BACKGROUND: Treatment levels required to control asthma vary greatly across a population with asthma. The factors that contribute to variability in treatment requirements of inner-city children have not been fully elucidated. OBJECTIVE: We sought to identify the clinical characteristics that distinguish difficult-to-control asthma from easy-to-control asthma. METHODS: Asthmatic children aged 6 to 17 years underwent baseline assessment and bimonthly guideline-based management visits over 1 year. Difficult-to-control and easy-to-control asthma were defined as daily therapy with 500 μg of fluticasone or greater with or without a long-acting β-agonist versus 100 μg or less assigned on at least 4 visits. Forty-four baseline variables were used to compare the 2 groups by using univariate analyses and to identify the most relevant features of difficult-to-control asthma by using a variable selection algorithm.
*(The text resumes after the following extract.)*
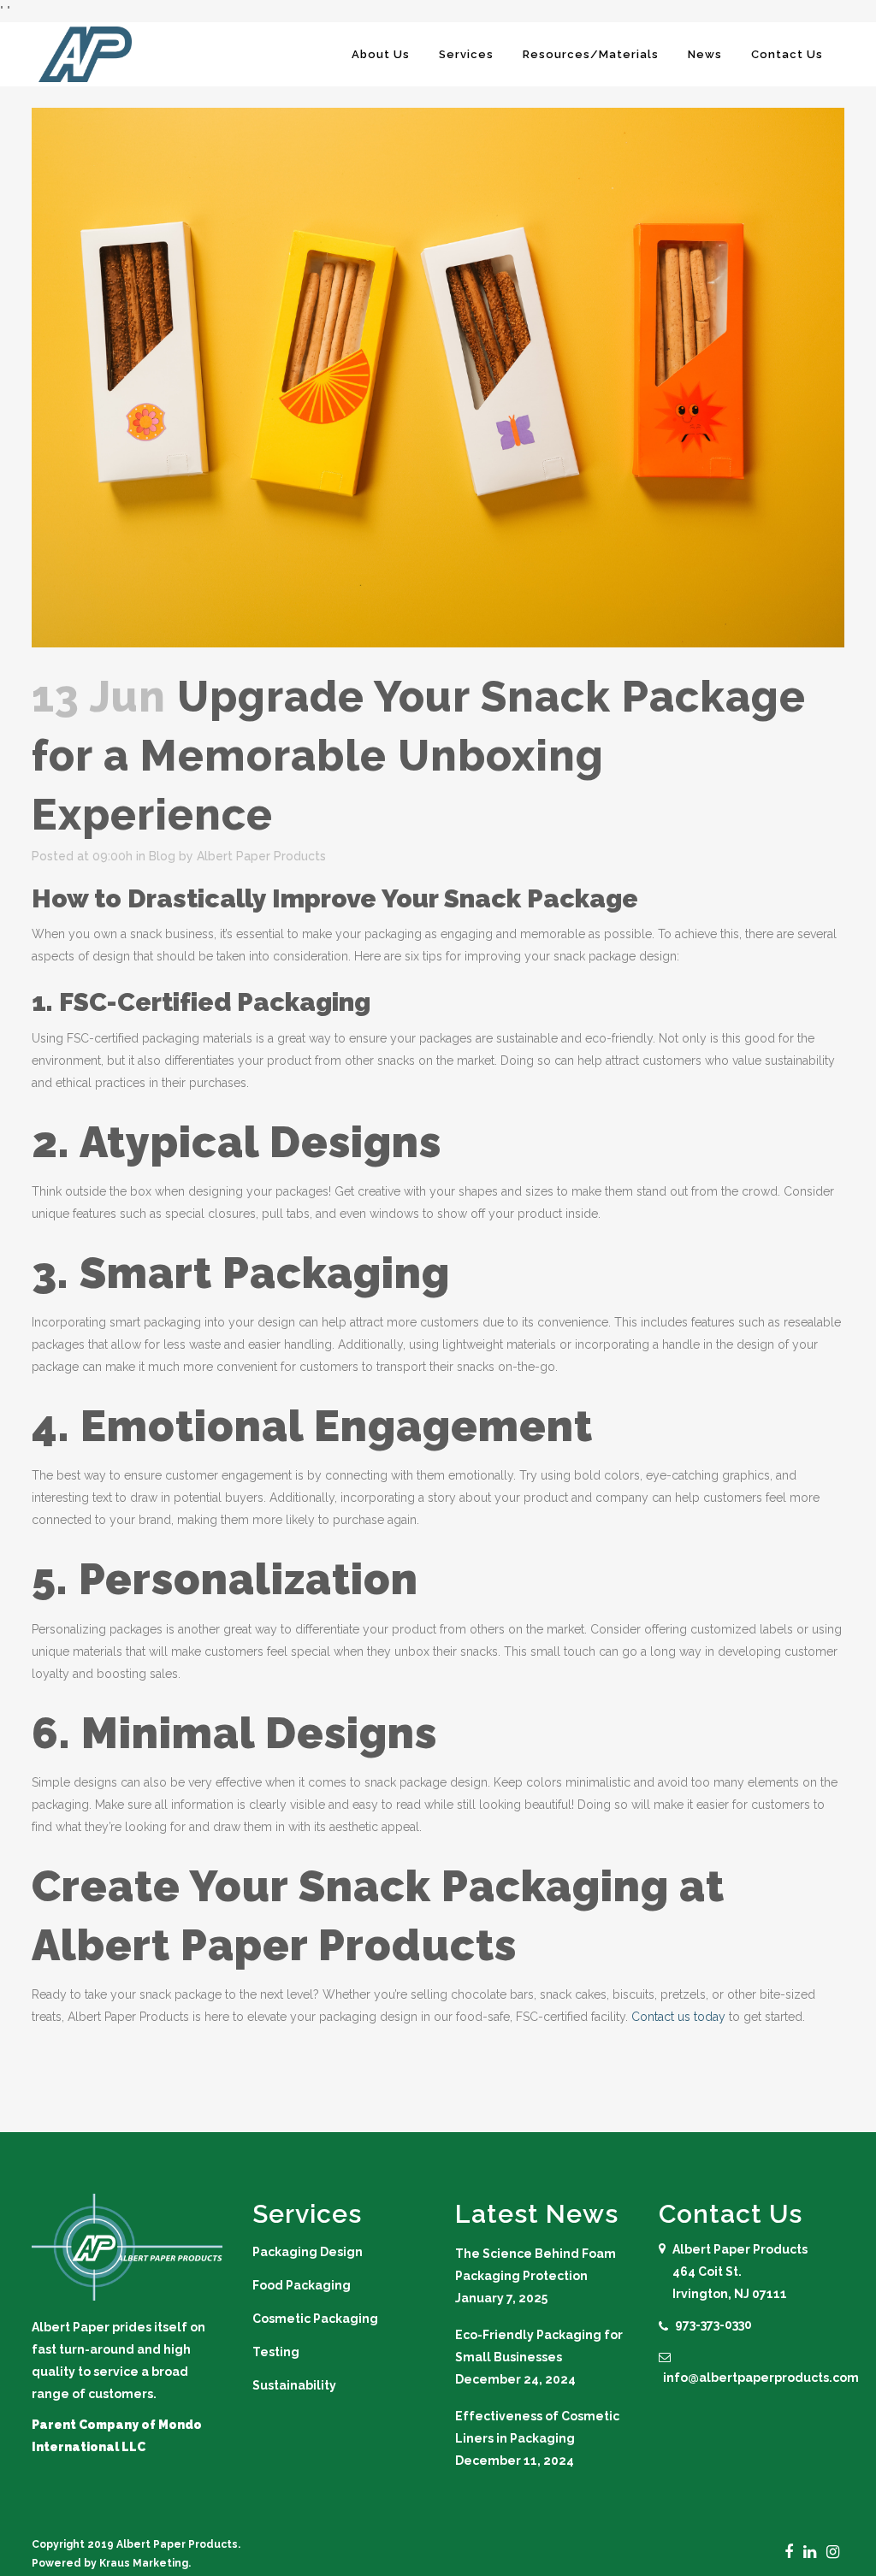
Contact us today (678, 2017)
Nonlinear seasonal variation in longitudinal measures (symptoms, pulmonary physiology, and exacerbations) was examined by using generalized additive mixed-effects models. RESULTS: Among 619 recruited participants, 40.9% had difficult-to-control asthma, 37.5% had easy-to-control asthma, and 21.6% fell into neither group. At baseline, FEV1 bronchodilator responsiveness was the most important characteristic distinguishing difficult-to-control asthma from easy-to-control asthma. Markers of rhinitis severity and atopy were among the other major discriminating features. Over time, difficult-to-control asthma was characterized by high exacerbation rates, particularly in spring and fall; greater daytime and nighttime symptoms, especially in fall and winter; and compromised pulmonary physiology despite ongoing high-dose controller therapy. CONCLUSIONS: Despite good adherence, difficult-to-control asthma showed little improvement in symptoms, exacerbations, or pulmonary physiology over the year. In addition to pulmonary physiology measures, rhinitis severity and atopy were associated with high-dose asthma controller therapy requirement.